I have heard nothing from them since. I am updating the pool software to remove vulernabilities. Once that is done, the pool will be resumed. The bitcoins stolen by the attacker are not retrievable, if you have resources to track them down from the emails that would be useful. As a pool that shares the distribution of mined bitcoins to the users, so is the loss of mined bitcoins through attacks like this distributed. The block will be treated as unfound and the DGM reward system will treat it as if it had not been mined. This will mean the rewards will continue to be funded to miners in future blocks as the DGM system "catches up" for what looks like an unlucky mining period.

On 2022-01-07 I received an email from a pool user with an attempt to obtain information about the pool operator embedded in the email. I am doing my best at keeping the pool operational, and while I've been running it have been responsible for the distribution of many bitcoins. I appreciate all your patience and use of the pool. I hope we can continue to operate in a fair manner following this.

I've received an email from someone claiming responsibility for stealing the coins, with proof that they obtained access to the server through an exploit. I'll post an update here about the correspondence with them soon. The pool server is currently down while the software and setup is audited.
Unfortunately it looks like the pool backend has been comprimised and the address in the coinbase transaction was changed to one under the attackers control. It looks like they generated an address to be similar to the original pool address. The coins haven been moved from that address, possibly to a coin mixer based on the look of the transactions. The configuration files of the pool were last changed in December 2021, a couple of days after the server experienced a reboot. I'm working on the theory that they were changed by the attacker then. I'm currently analysing the server looking for evidence. There will likely be downtime at some point as I investigate. I'm considering options on how to handle the situation and will post here after discussion with other parties involved in the pool operation and miners. If the attacker is reading this, I implore them to consider returning the funds. This is a small pool operation with a few miners, and the loss of these funds is devastating.

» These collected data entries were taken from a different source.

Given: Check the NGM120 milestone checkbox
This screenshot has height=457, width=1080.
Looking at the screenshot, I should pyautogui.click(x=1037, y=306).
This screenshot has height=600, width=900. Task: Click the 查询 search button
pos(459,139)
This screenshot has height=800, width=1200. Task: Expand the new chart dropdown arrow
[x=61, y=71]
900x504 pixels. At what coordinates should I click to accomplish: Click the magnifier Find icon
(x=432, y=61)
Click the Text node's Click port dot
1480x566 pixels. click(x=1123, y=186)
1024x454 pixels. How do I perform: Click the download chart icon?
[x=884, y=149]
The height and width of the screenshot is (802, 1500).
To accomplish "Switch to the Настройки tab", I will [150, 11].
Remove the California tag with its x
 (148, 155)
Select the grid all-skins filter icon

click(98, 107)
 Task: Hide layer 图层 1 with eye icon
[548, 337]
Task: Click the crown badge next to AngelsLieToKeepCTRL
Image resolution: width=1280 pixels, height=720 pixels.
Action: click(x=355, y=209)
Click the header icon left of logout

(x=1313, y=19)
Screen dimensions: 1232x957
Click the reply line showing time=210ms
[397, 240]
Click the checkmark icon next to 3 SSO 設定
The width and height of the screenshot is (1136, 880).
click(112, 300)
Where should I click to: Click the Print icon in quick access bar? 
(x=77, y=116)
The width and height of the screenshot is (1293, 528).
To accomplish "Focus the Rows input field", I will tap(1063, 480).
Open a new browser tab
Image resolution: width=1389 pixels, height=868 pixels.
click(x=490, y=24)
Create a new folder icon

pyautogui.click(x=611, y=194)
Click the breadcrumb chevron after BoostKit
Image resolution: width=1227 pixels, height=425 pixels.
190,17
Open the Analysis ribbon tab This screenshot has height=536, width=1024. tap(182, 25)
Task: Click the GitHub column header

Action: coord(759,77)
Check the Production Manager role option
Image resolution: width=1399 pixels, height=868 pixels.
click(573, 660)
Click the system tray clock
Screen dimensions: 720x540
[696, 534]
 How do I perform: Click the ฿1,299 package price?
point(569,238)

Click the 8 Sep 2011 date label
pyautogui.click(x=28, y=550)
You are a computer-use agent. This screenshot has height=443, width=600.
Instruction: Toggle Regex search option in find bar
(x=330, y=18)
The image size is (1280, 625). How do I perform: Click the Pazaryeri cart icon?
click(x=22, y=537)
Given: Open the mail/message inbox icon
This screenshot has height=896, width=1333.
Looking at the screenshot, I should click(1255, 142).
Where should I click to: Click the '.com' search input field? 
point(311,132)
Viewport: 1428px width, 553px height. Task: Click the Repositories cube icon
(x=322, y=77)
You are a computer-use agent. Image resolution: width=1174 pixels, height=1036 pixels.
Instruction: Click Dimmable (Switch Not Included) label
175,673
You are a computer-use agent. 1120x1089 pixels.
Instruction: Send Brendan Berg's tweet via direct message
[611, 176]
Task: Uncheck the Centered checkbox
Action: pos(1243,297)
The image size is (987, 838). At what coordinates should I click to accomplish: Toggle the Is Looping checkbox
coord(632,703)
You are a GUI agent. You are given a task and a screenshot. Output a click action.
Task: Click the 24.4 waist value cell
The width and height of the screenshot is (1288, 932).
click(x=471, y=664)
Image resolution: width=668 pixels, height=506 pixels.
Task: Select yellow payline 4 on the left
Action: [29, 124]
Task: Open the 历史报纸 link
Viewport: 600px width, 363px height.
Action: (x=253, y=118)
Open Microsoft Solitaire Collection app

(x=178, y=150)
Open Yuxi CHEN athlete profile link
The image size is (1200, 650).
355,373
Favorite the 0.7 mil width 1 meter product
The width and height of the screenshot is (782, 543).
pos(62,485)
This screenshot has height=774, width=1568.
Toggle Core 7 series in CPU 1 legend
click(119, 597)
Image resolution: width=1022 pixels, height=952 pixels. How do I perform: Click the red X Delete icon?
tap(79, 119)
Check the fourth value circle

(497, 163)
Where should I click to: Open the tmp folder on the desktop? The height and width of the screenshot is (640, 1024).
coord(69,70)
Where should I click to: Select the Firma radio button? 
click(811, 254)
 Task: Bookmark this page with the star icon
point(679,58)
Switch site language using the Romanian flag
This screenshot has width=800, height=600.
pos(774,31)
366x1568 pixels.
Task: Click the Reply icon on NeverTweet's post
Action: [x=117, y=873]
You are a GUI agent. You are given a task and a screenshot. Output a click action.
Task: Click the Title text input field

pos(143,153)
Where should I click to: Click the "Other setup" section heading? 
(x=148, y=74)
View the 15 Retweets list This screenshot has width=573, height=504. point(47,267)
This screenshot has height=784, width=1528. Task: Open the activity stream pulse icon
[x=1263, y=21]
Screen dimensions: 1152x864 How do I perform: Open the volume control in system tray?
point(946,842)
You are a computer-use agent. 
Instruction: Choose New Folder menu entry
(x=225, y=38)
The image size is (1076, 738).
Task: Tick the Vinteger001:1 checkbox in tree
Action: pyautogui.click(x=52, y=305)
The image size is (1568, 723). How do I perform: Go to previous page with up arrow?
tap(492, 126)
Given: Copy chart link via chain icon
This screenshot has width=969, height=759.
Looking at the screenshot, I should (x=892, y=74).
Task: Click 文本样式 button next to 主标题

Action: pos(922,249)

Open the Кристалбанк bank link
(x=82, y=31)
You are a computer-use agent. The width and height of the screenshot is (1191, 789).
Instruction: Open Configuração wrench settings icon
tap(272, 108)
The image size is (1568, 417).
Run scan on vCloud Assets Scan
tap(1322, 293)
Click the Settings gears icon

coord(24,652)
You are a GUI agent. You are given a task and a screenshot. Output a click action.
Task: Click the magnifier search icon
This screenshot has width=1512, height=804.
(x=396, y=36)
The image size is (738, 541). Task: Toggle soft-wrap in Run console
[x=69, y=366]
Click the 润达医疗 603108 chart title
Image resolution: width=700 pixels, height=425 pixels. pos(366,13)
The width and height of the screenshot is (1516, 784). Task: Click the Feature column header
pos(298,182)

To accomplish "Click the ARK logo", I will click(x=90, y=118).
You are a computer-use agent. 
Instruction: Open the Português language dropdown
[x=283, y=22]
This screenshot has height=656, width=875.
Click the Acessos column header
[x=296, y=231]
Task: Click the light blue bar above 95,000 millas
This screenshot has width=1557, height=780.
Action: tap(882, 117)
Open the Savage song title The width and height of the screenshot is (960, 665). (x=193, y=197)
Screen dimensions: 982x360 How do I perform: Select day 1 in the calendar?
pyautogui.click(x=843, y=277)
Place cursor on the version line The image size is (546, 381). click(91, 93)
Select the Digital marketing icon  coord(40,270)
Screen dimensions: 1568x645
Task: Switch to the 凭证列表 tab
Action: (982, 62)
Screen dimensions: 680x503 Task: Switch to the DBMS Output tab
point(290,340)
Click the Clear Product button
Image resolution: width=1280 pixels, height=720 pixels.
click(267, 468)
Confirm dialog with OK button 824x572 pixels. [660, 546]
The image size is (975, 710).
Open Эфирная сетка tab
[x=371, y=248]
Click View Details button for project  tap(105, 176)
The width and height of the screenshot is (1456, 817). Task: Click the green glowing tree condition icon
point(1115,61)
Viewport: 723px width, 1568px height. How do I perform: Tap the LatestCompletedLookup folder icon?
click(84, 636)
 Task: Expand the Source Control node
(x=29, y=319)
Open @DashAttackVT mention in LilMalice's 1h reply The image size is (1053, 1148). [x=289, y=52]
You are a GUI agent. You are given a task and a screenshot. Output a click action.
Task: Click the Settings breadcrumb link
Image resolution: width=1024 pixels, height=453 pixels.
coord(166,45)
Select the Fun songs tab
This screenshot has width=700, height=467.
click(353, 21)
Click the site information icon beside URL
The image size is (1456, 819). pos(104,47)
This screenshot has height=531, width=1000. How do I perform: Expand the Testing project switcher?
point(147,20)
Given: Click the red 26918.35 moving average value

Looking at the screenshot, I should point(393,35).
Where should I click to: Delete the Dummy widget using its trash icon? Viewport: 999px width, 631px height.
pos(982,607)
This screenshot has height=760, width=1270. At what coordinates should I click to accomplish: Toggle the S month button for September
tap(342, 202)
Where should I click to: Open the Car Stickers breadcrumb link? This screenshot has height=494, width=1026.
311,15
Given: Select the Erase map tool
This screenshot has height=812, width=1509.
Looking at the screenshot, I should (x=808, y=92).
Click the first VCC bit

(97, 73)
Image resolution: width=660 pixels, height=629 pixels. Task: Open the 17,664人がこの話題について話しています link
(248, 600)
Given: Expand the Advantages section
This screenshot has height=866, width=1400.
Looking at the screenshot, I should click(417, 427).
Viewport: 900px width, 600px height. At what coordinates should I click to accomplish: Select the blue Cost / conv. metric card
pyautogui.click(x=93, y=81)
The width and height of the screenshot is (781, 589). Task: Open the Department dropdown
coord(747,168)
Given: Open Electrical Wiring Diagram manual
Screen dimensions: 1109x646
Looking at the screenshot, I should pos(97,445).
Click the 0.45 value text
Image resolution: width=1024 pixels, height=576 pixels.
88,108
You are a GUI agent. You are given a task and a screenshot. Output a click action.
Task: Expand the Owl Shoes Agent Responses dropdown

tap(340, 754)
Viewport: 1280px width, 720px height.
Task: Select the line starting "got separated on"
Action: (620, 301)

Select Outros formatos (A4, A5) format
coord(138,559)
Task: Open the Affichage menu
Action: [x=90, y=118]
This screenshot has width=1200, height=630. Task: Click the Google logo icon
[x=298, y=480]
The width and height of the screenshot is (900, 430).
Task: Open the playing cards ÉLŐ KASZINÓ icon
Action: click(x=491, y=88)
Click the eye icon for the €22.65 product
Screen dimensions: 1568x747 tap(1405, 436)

A few days ago block 767395 was found by the pool. The pending block hasn't been released however as there is an issue accessing the funds. The usual mmpool mining address is 1AsghDmUHppnAiWLgEGKdU5spKUAY4MSeD, but the new block was mined to 1AsghDJnwh7VokUonnfwgoAy6f2vRKHhHF. The private key for the latter address is not in the pool wallet. It's been a year since a block was mined and I think at the time the address was changed, and is in a backup pool wallet. I'm currently working through the pool wallets to try and find a wallet that has the private key for the address. I'm concerned that the initial characters of the two addresses is the same - that seems very coincidental but the funds haven't moved so I don't think there's likely to be any malicious change. I hope to report in the next couple of days progress on the search for the key to the address. In the meantime I've changed the pool mining address back to the original address. I'm sorry for the delay as I investigate.
There was a period of downtime today due to network connectivity issues from the server host. This has been resolved and the pool is operational again.
After a long dry run a block has been found. Payments are currently pending, you can request a withdrawal and they'll be processed in approximately 24 hours. Your statistics page will show a list of pending and completed payouts, including transaction id with the payment is released. The pending payout will show the address where the payment will go to. Please check this and if it is not correct, contact the pool admins immediately.
The pool was down temporarily for about 12 hours due to a level 3 global outage across the internet. It is operational again now.